# [Tasks to perform]
1 – Summarize the article below about virtual claims handling in insurance in three sentences.
2 – Write the next paragraph of the article about virtual claims handling, continuing after its final sentence.

The new normal for claims

Insurers and their customers want the same thing: faster claims, self-service/automation and customer satisfaction.

So why hasn’t the industry gone fully virtual yet? On the carrier side, the reluctance seems to be driven by the concern that automation could introduce more errors and a higher risk of fraud into the non-complex claims process. (Credit: create jobs 51/Shutterstock)

The COVID-19 pandemic is changing the way nearly everything, everywhere, is operating, and the insurance industry is particularly impacted, especially for claims processing. The industry was obligated to make quick changes, from employees working from home to rapidly increasing the virtual claims handling option to promote social distancing. Given the early feedback on the success of these changes, my bet is that virtual claims handling will quickly become the rule, not the exception.

As we reflect on 2020, I believe the industry will view our COVID-19 claims response as the tipping point for virtual claims handling, and the accelerator for overall claims automation. Since adjusters have significantly reduced travel to perform on-site inspections for claims, it’s never been more important for insurers to rely on data, analytics and customer-submitted photos to process and pay auto claims quickly and accurately. LexisNexis Risk Solutions conducted a study on the future of claims before the pandemic, and the research revealed that carriers were already embracing the value of virtual claims options, with 95% using or considering virtual claims processes. Touchless claims processing was also growing in popularity, with 79% of carriers surveyed stating they are considering or open to the idea.

So why hasn’t the industry gone fully virtual yet? On the carrier side, the reluctance seems to be driven by the concern that automation could introduce more errors and a higher risk of fraud into the non-complex claims process. Consumers have expressed similar fears in the lack of human oversight to check the accuracy and that potential glitches could negatively affect their claim, but these fears are led by customers who have not gone through the process of a virtual claim. The good news from the study is that carriers already using claims automation report a reduction in touches, faster cycle times, increased employee productivity, lower loss adjustment expense and higher customer satisfaction.

# [Given information]
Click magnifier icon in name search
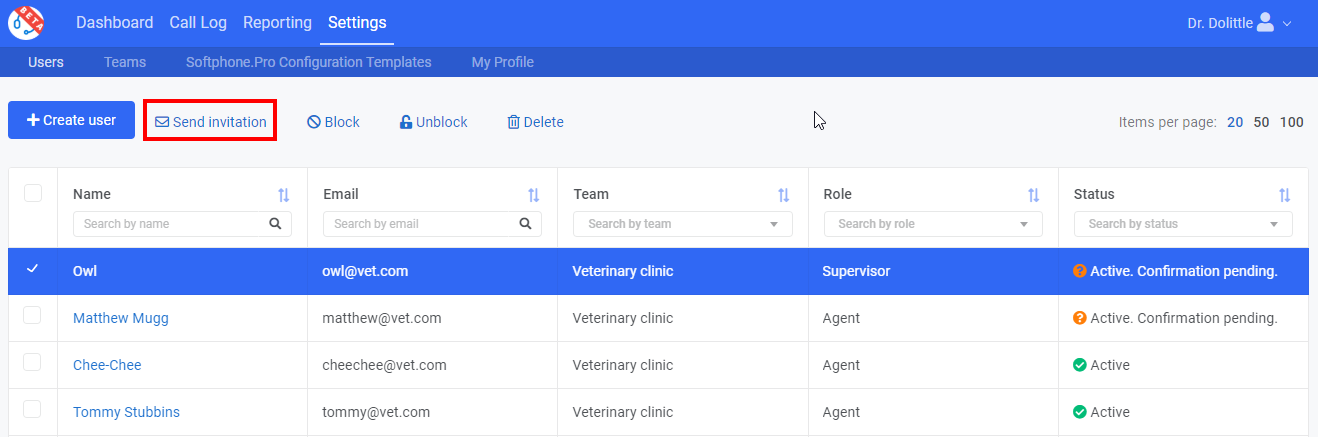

# [Task-by-task results]
1 – The COVID-19 pandemic forced the insurance industry to rapidly expand virtual claims handling, and the author expects it to become the rule rather than the exception. A LexisNexis Risk Solutions study conducted before the pandemic found that 95% of carriers were using or considering virtual claims processes and 79% were considering or open to touchless processing. Carriers worry that automation could bring more errors and fraud, and consumers fear a lack of human oversight, yet carriers already using automation report faster cycle times, lower loss adjustment expense and higher customer satisfaction.

2 –
Based on our research, I believe claims automation across our industry will be put into overdrive as a result of the COVID-19 pandemic. It’s the perfect storm: insurance carriers need to leverage technology and automation now more than ever, with travel, meetings and in-person claims analysis rendered nearly impossible. And consumers are now doing Zoom calls at home, ordering their food online and having virtual doctor’s appointments from their phones. Technology is being embraced at both ends of the spectrum and more widely accepted today in our culture.

Insurers and their customers want the same thing: faster claims, self-service/automation and customer satisfaction. Much like other recent innovations that have happened in difficult times — did you know a start-up engineering company in Italy used 3D printers to quickly create the valves used in ventilators? — COVID-19 will push the insurance industry to innovate and embrace automation and automate claims processing. And insurers who don’t will be quickly left behind.